I’m having a flashback….

Okay, so. Ghostbusters.

First off we’re just gonna get the obvious picture out of the way, because of the clear visual similarities and because a few proton packs would make it far more simple to get those friggin’ Zubat into a Pokeball in Pokemon GO.


Anyhow. While I’ve tried to avoid looking at the “BOOOO GIRLS” comments because seriously who wants to read that, I’m aware that many people were unhappy with the concept of remaking Ghostbusters with women. Mind you, I don’t remember seeing many complaints about remaking Jurassic Park with men (it got some token women, but by that argument there are plenty of side-character men in the new Ghostbusters), but there you have it.

Now, here’s the thing. There are absolutely some conditions under which I would have gotten angry at a female-led remake of Ghostbusters. If, for example, they’d tried to head off the angry males at the pass and cast a handful of hollywood staples — you know, the slim, seemingly-interchangeable ones who are probably great actors with individual human personalities but always get the exact same role, hairstyle and love interest whether it’s an action movie or a romcom — or implemented “girl versions” of the old Ghostbusters plotline and gear (y’know, for the sake of the kids … so the little girls will be able to understand that there are girls in the movie).

______________________________

§ **Stated exercise 1**
Quote the Ghostbusters commentary from "First off we’re" up to and including "you have it.".

______________________________

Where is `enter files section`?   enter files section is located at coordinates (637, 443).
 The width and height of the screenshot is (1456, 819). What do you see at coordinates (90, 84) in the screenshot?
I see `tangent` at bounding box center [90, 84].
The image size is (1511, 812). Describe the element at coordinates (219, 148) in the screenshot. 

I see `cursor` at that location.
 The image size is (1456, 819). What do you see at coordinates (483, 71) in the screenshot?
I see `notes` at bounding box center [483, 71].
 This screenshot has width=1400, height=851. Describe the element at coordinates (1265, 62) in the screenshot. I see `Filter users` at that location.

______________________________

§ **Stated exercise 2**
Print all of the rows that follow the commentary, reproducing each line without alteration.

§ **Full solution 1**
First off we’re just gonna get the obvious picture out of the way, because of the clear visual similarities and because a few proton packs would make it far more simple to get those friggin’ Zubat into a Pokeball in Pokemon GO.


Anyhow. While I’ve tried to avoid looking at the “BOOOO GIRLS” comments because seriously who wants to read that, I’m aware that many people were unhappy with the concept of remaking Ghostbusters with women. Mind you, I don’t remember seeing many complaints about remaking Jurassic Park with men (it got some token women, but by that argument there are plenty of side-character men in the new Ghostbusters), but there you have it.

§ **Full solution 2**
Where is `enter files section`?   enter files section is located at coordinates (637, 443).
 The width and height of the screenshot is (1456, 819). What do you see at coordinates (90, 84) in the screenshot?
I see `tangent` at bounding box center [90, 84].
The image size is (1511, 812). Describe the element at coordinates (219, 148) in the screenshot. 

I see `cursor` at that location.
 The image size is (1456, 819). What do you see at coordinates (483, 71) in the screenshot?
I see `notes` at bounding box center [483, 71].
 This screenshot has width=1400, height=851. Describe the element at coordinates (1265, 62) in the screenshot. I see `Filter users` at that location.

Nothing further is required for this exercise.